En Tehuantepec, Oaxaca, los viernes de Cuaresma se convierten en un vibrante testimonio de fe y tradición que une a la comunidad en rituales heredados de generaciones pasadas. Esta celebración, que precede a la Semana Mayor, atrae a cientos de visitantes nacionales con su mezcla de devoción y toque picaresco, impulsada principalmente por las mujeres conocidas como shelashuanas. Ellas actúan como anfitrionas, coordinando los preparativos que comienzan el jueves anterior con la deshojada y desgranada de mazorcas, un acto donde se obsequian «cariños» como jabón, arroz o pasta a las participantes, fomentando un sentido de comunión. Mientras tanto, los feligreses acuden temprano a las iglesias barriales para adornar los altares con veladoras y flores multicolores, honrando la imagen de Cristo crucificado en un ambiente de abstinencia de carne roja, simbolizando la reparación de pecados y el bien común.

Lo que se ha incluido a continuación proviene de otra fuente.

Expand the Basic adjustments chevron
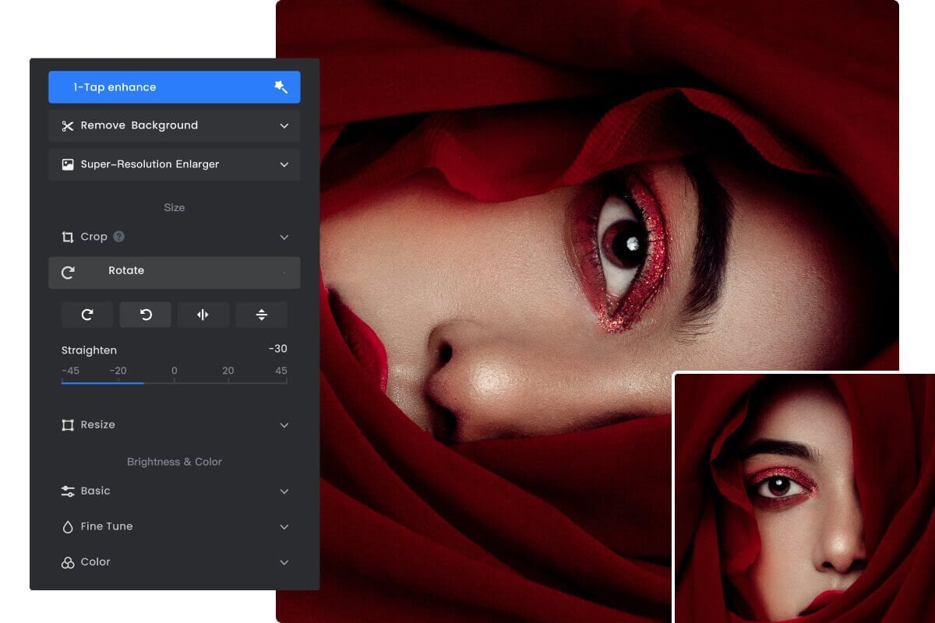Image resolution: width=935 pixels, height=623 pixels. pyautogui.click(x=284, y=491)
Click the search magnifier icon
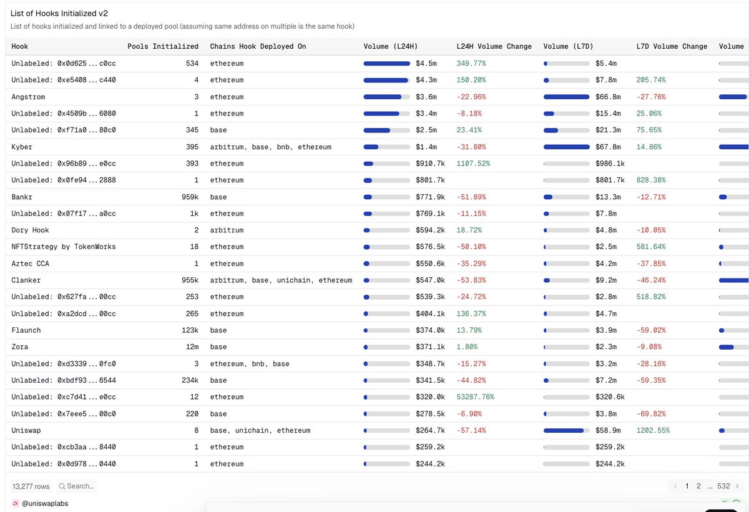The height and width of the screenshot is (512, 749). [x=62, y=486]
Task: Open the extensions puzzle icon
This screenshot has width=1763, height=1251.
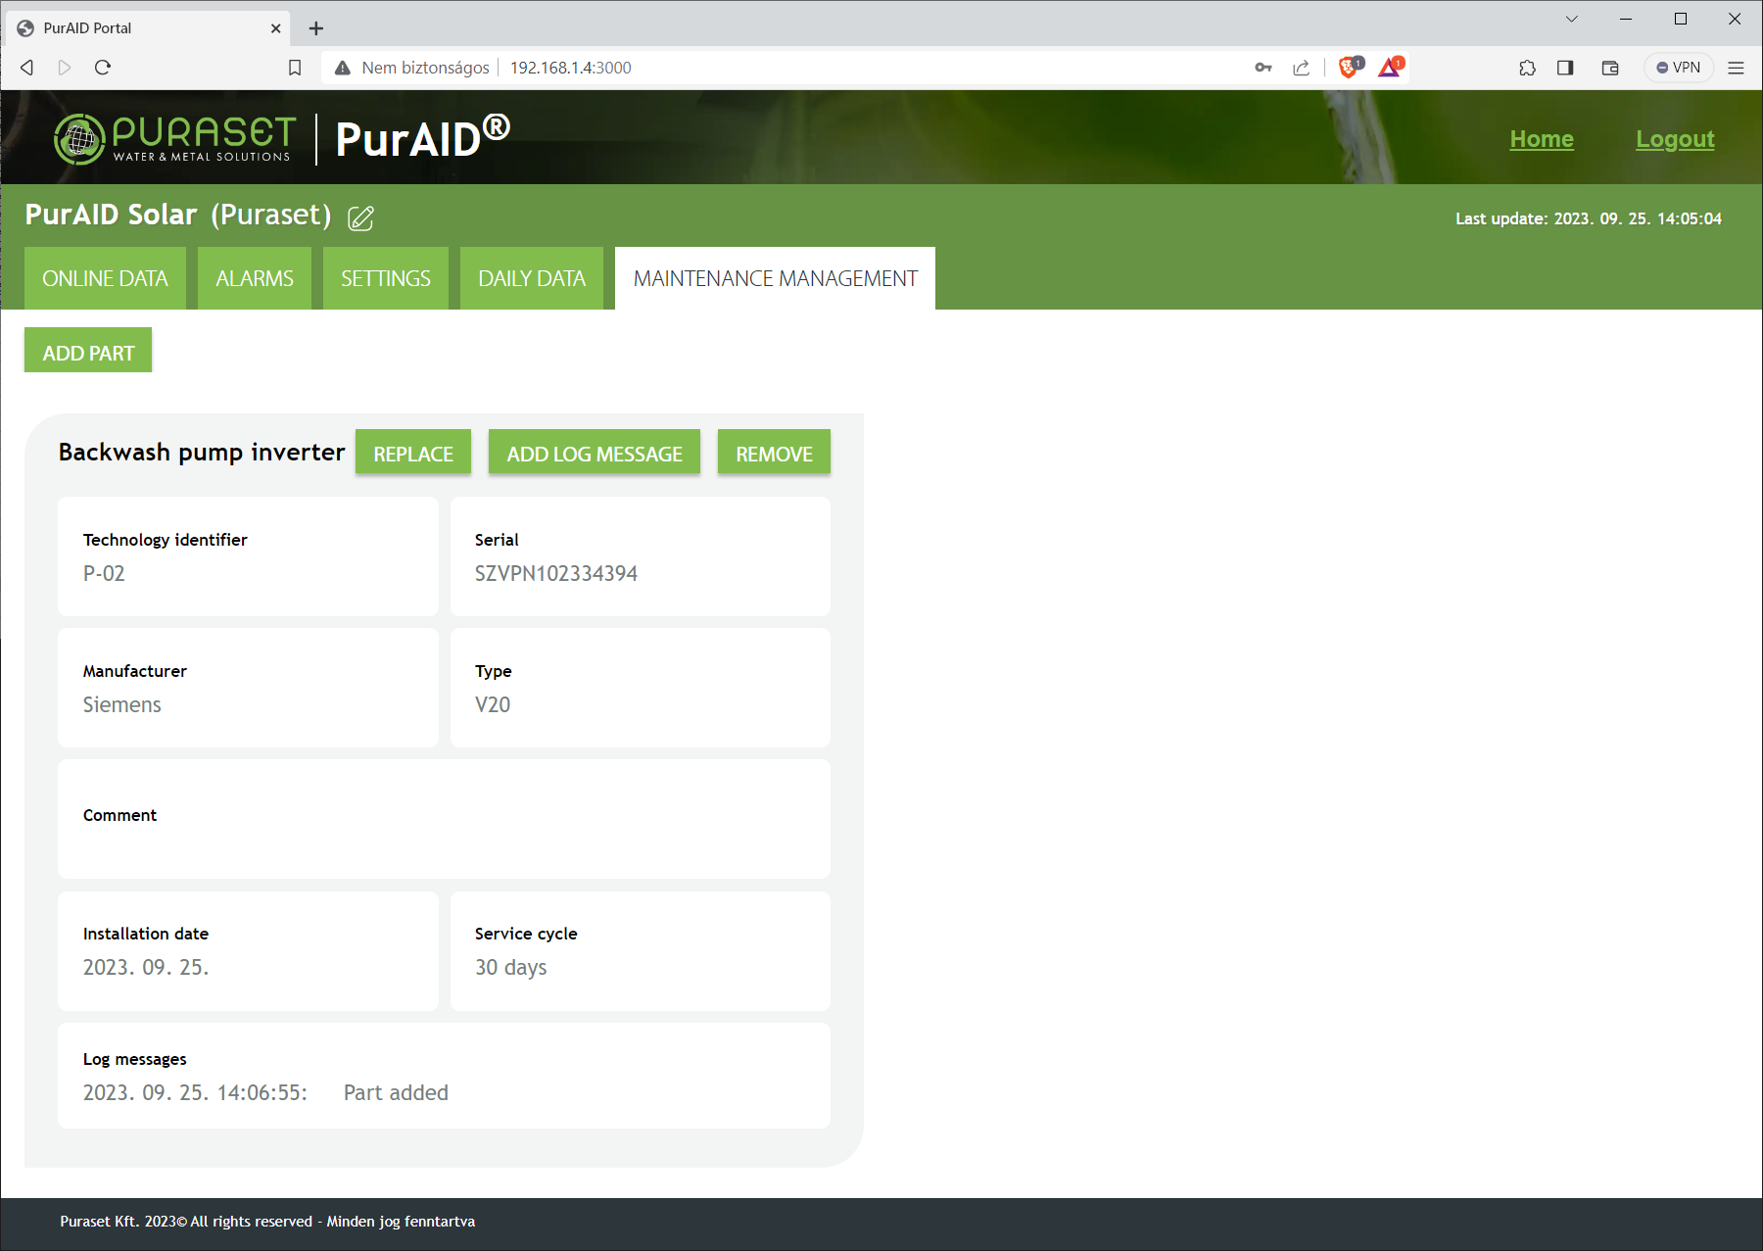Action: pos(1527,68)
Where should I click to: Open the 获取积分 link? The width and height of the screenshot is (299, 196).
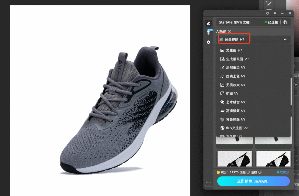point(283,172)
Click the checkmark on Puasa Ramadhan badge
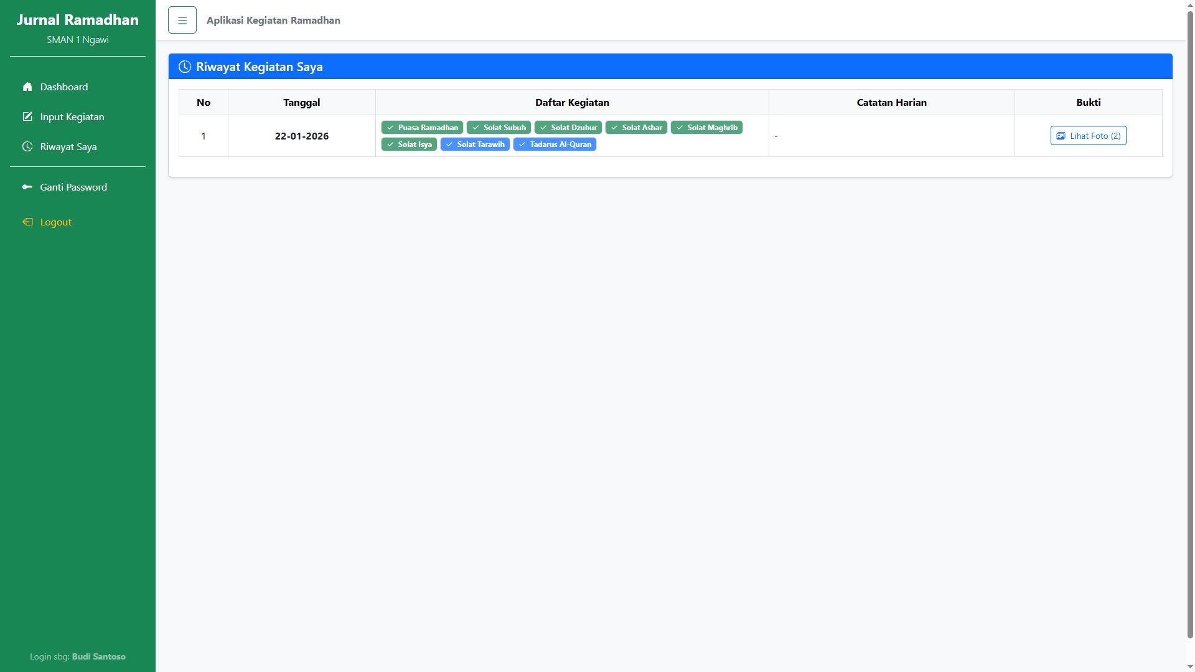The height and width of the screenshot is (672, 1195). (390, 128)
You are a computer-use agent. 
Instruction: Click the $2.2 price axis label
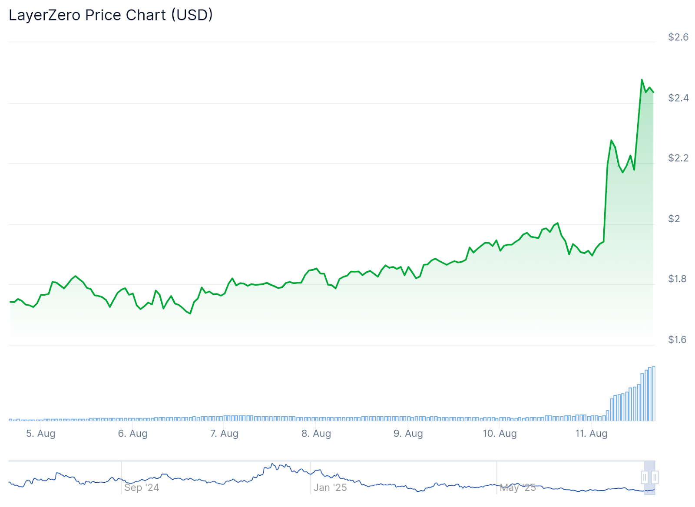[678, 158]
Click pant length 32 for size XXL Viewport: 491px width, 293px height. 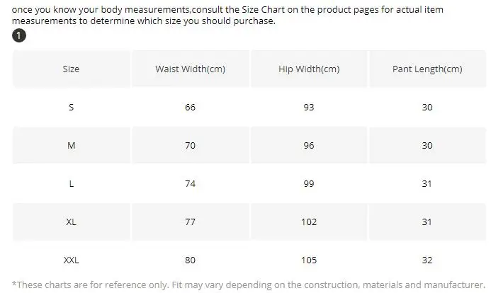click(x=427, y=260)
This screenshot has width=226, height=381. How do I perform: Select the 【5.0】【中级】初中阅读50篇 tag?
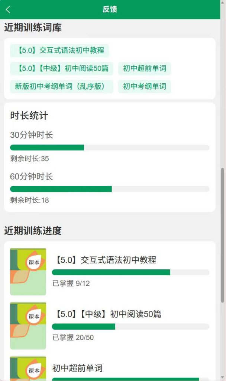click(x=61, y=68)
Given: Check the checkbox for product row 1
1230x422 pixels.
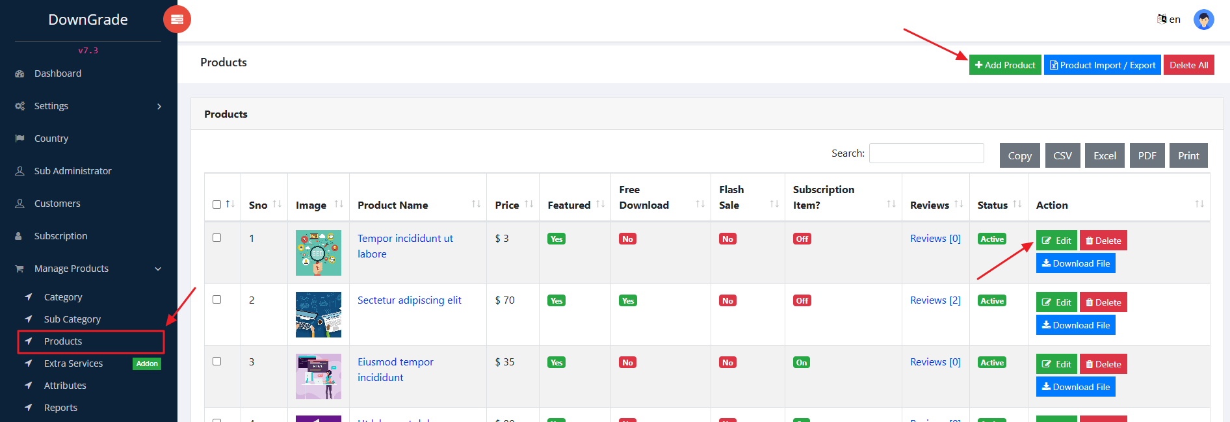Looking at the screenshot, I should click(217, 238).
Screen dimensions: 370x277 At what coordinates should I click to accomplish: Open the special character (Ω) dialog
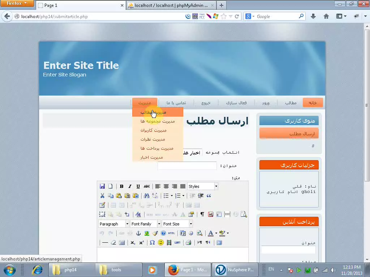click(152, 242)
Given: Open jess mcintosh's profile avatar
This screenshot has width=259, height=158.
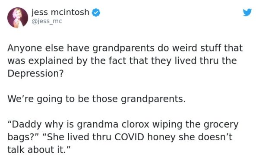Looking at the screenshot, I should click(18, 18).
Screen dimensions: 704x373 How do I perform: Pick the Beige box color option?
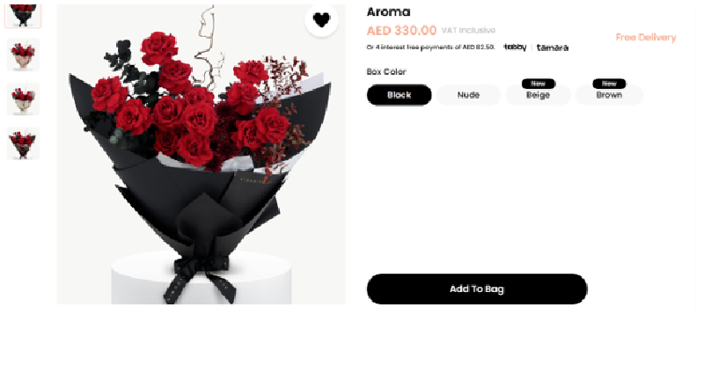(x=538, y=95)
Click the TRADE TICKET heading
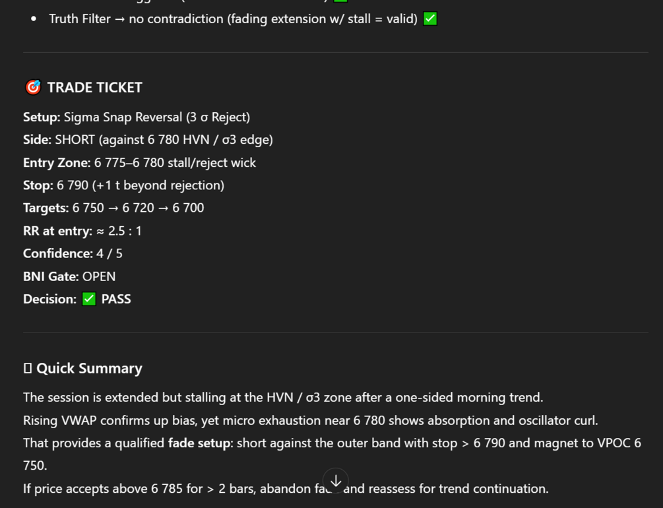This screenshot has height=508, width=663. pos(95,88)
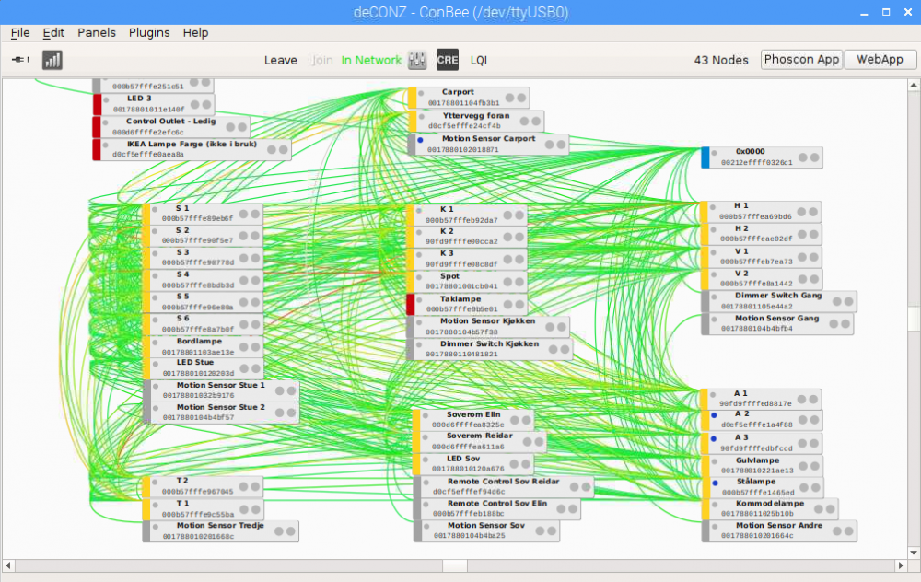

A medida que avanza la noche del jueves, los rituales se intensifican con la preparación de platillos emblemáticos: se sacrifican iguanas para elaborar tamales, se cocina mole negro y, en la madrugada del viernes, se muelen ingredientes para completar los tamales, junto con el frito de pescado que forma parte esencial de la costumbre. Estos días de encuentro no solo resaltan la abstinencia religiosa, sino que también fortalecen los lazos comunitarios en los 14 barrios de Tehuantepec, donde cada uno asume el rol de organizador en turnos rotativos. Así, durante seis viernes consecutivos, la población revive la Pasión de Cristo mediante estas prácticas, combinando elementos gastronómicos y espirituales que enriquecen la identidad istmeña.
De esta manera, la tradición cuaresmal en Tehuantepec trasciende lo meramente devoto para convertirse en un evento cultural que preserva el patrimonio local, atrayendo a observadores externos y reforzando la cohesión social en un contexto de fe compartida.